The responsibility for merging the thread-local sketch into the shared sketch is divided into two
1. *Eager propagation*. When the sketch is small any delay in merging the local data into the shared thread--so it is captured by the snapshot--can incur a large error in the query result.
Therefore, data is eagerly propagated to the shared sketch by the inserting thread upon each update.
2. *Lazy propagation*. When sketches are big enough, the local sketches are used to buffer data that should be added to the shared sketch.
A _background propagation thread_ continuously merges full local sketches into the shared sketch.
## Implementation and User API
Both the local sketch and the shared sketch are descendants of UpdateSketch and therefore support its API.
However, it is important that the shared sketch is only used to get the estimate, while updates only go through the local sketches.
The shared sketch can be allocated either off-heap or on-heap, while the local sketch is always allocated on-heap.
Like other Theta sketches, `UpdateSketchBuilder` is used to build the shared and local sketches.
It is imperative that the shared sketch is built first.
Then, at the context of an application thread(/s) that feeds the data a local sketch is created and connected to the shared sketch.

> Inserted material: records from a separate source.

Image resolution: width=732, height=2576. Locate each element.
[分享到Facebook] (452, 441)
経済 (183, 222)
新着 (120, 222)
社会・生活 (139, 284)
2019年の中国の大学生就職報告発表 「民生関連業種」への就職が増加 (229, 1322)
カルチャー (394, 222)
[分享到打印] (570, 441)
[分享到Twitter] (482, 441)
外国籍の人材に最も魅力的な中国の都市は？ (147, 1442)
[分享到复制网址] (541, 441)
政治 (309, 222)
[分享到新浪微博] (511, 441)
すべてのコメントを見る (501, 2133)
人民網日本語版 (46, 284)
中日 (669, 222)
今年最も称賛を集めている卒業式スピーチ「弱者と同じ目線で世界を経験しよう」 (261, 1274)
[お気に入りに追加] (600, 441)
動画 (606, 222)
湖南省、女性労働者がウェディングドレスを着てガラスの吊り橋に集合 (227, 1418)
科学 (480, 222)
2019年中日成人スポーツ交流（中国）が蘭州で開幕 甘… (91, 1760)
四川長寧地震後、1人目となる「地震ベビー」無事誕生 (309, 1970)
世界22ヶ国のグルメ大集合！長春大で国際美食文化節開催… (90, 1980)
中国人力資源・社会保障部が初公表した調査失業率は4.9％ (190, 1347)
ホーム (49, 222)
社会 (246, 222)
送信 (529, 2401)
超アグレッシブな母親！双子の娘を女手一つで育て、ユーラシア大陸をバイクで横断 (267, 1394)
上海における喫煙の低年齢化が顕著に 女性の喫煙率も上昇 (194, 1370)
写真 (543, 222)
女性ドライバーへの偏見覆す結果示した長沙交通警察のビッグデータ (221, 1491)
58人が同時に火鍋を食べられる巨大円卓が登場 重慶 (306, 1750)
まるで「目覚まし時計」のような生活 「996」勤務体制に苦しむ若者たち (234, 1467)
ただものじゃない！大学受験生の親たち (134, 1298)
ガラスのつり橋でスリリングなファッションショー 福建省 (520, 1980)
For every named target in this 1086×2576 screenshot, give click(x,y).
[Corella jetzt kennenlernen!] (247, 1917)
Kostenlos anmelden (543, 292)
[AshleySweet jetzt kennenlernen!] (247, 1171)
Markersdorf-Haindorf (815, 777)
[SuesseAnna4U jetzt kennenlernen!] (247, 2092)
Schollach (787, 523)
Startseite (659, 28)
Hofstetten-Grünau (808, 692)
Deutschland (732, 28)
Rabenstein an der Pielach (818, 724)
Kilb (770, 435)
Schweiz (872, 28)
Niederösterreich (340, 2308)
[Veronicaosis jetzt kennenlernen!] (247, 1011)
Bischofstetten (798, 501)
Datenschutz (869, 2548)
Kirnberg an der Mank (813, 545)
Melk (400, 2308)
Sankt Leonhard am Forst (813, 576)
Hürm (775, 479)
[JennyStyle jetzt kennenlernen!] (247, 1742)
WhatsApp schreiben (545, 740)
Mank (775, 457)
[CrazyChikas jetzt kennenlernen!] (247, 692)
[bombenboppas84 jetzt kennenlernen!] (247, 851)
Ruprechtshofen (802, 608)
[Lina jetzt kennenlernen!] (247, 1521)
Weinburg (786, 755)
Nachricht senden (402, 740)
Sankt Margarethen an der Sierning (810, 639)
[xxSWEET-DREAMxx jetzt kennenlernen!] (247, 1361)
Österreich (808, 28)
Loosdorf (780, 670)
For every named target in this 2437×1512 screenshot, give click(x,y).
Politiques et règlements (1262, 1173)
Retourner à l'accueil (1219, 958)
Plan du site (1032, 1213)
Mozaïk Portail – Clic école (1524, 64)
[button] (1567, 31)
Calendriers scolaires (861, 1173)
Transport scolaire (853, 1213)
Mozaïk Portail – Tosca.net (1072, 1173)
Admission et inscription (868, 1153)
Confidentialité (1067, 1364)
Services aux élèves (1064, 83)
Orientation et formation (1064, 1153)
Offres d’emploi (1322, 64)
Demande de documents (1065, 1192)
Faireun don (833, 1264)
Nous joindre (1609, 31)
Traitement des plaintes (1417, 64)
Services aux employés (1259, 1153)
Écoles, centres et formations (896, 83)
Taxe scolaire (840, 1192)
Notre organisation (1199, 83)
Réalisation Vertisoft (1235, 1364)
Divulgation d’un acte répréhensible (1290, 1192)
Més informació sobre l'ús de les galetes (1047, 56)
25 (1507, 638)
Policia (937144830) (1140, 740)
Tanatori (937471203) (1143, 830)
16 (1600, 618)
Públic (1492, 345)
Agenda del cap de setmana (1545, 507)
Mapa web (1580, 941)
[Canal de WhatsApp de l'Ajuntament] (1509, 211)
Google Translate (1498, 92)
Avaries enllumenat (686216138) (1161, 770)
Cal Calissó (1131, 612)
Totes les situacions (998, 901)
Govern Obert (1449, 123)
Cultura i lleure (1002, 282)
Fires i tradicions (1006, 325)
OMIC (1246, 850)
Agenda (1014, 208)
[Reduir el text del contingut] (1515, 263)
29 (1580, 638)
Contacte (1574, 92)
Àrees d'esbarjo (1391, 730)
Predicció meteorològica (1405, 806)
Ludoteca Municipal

This is a list of the configuration parameters for the builder:
1. Buffer size of shared sketch
2. Buffer size of local sketches
3. Size of the threads pool to handle propagation of all sketches
4. Flag to indicate if the propagated data is to be sorted prior to propagation
5. Max concurrency error; the point the sketch flips from exact to estimate mode is derived from this parameter
6. Max number of local threads to be used
## Code Example for Building a Concurrent Theta Sketch
import org.apache.datasketches.memory.WritableDirectHandle;
import org.apache.datasketches.memory.WritableMemory;
import org.apache.datasketches.theta.Sketch;
import org.apache.datasketches.theta.UpdateSketch;
import org.apache.datasketches.theta.UpdateSketchBuilder;
class ApplicationWithsketches {
private UpdateSketchBuilder bldr;
private UpdateSketch sharedSketch;
private Thread writer;
private int sharedLgK;
private int localLgK;
private boolean ordered;
private boolean offHeap;
private int poolThreads;
private double maxConcurrencyError;
private int maxNumWriterThreads;
private WritableDirectHandle wdh;
private WritableMemory wmem;
//configures builder for both local and shared
void buildConcSketch() {
bldr = new UpdateSketchBuilder();
// All configuration parameters are optional
bldr.setLogNominalEntries(sharedLgK); // default 12 (K=4096)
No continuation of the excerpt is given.